§ **Work instructions**: Only the lines from the line with "Select the checkbox for шляпа женская" through the end of the records belong in your reply, copied exactly, with every picture left out.

───── Records for the task

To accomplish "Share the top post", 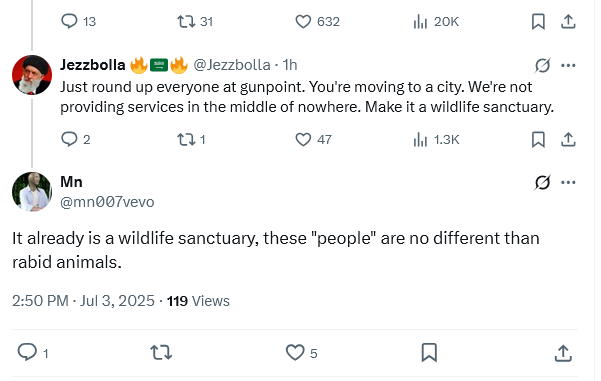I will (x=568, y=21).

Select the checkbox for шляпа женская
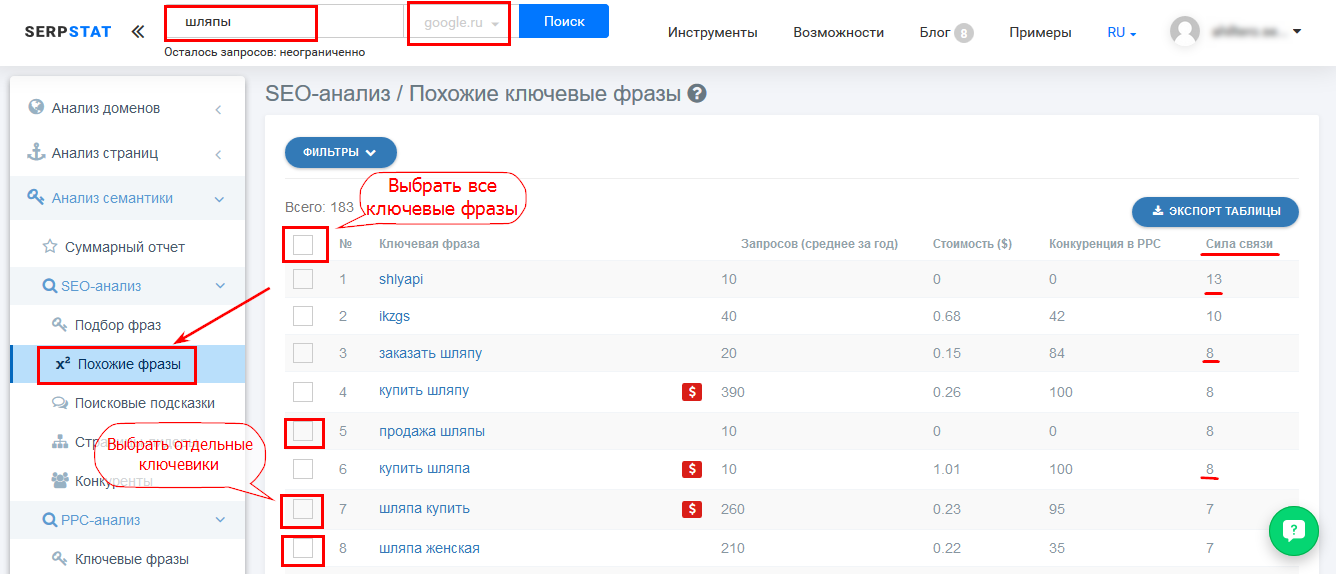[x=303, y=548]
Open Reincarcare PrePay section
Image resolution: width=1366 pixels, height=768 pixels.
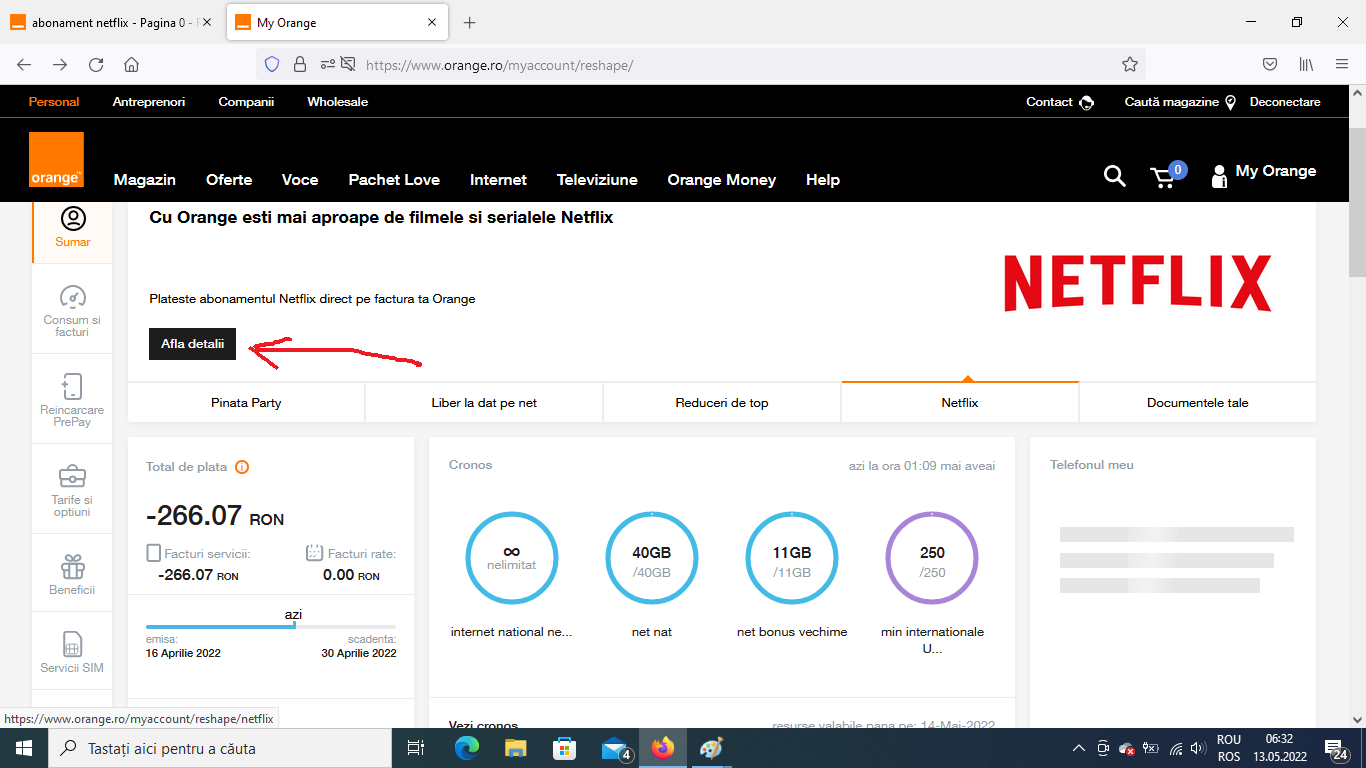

──────────

§ **Exercise result**:
Select the checkbox for шляпа женская
[x=303, y=548]
Open Reincarcare PrePay section
Image resolution: width=1366 pixels, height=768 pixels.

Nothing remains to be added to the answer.